## WORK TO BE COMPLETED
Retype the data from its first line through the line containing "point(259,5)", inclusive, and leave out the pictures.

## RECORDS SUPPLIED
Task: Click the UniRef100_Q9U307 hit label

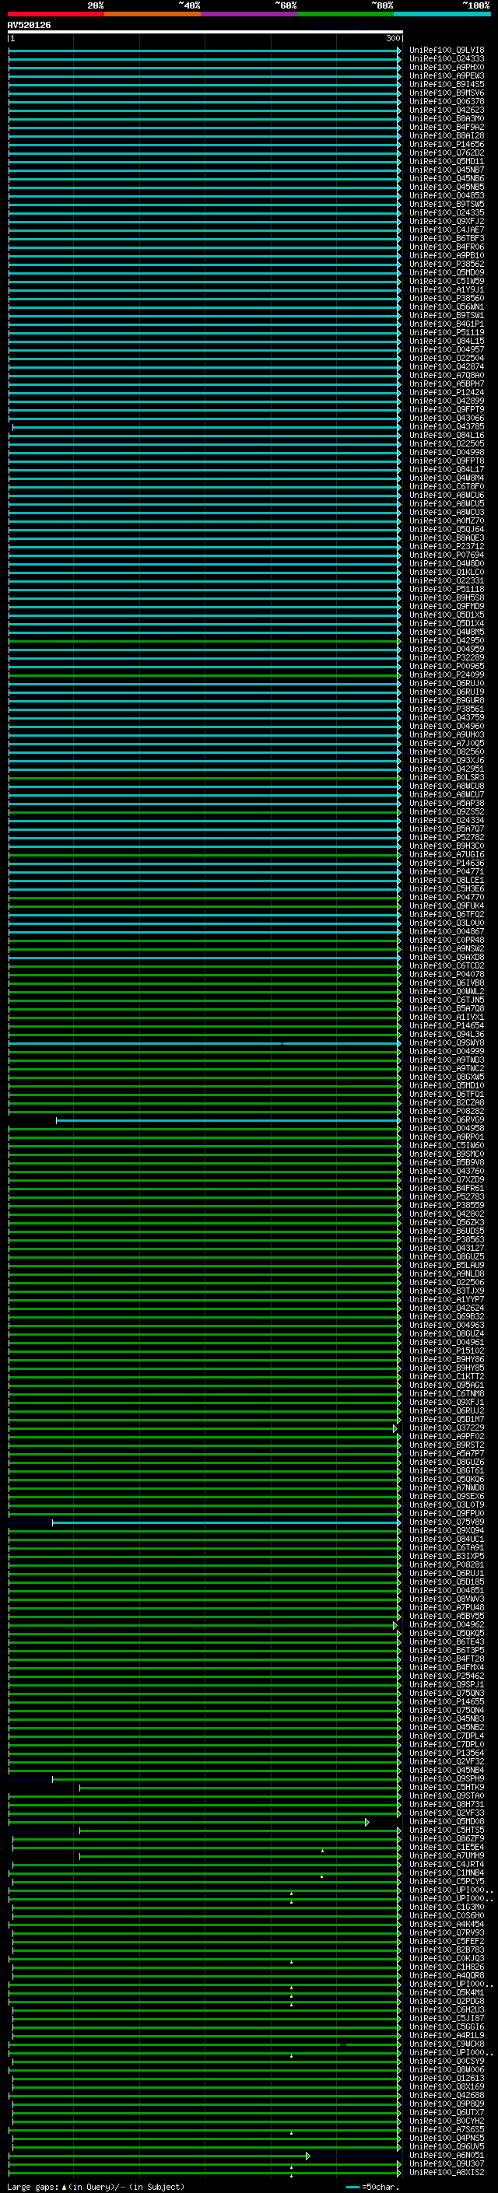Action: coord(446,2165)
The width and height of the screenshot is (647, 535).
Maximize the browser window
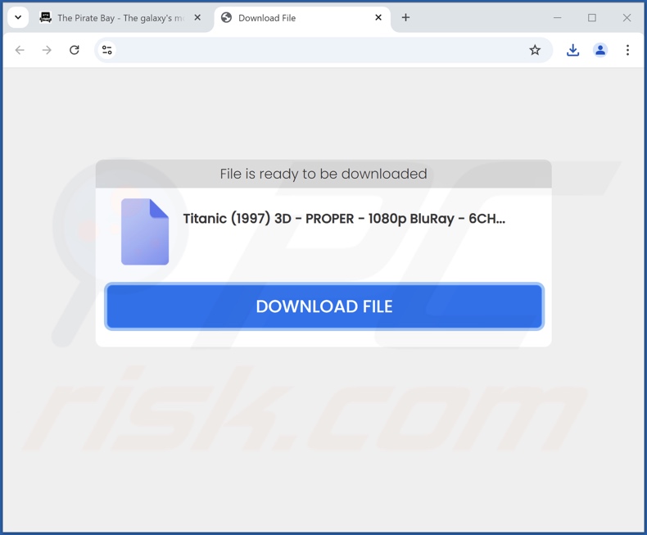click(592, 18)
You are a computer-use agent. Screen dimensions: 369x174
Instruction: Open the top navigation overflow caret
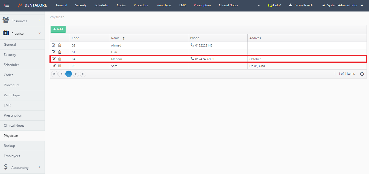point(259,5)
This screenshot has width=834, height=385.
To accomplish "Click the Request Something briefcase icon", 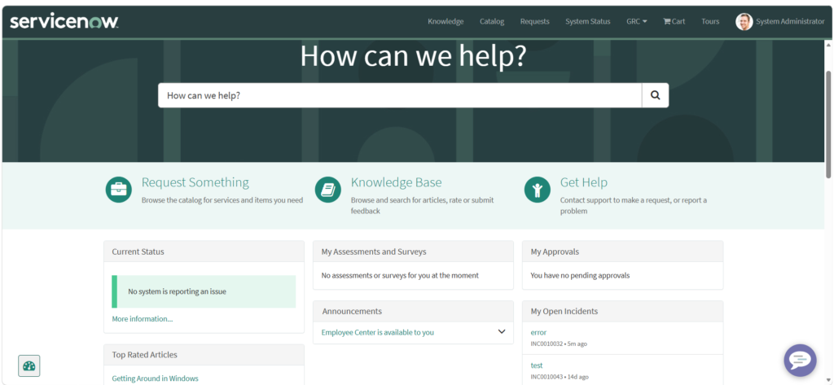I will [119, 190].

## RESPONSE TO THIS TASK
Task: Click the UniRef100_Q9U307 hit label

Action: coord(446,2165)
The width and height of the screenshot is (647, 535).
Maximize the browser window
click(592, 18)
You are a computer-use agent. Screen dimensions: 369x174
Instruction: Open the top navigation overflow caret
point(259,5)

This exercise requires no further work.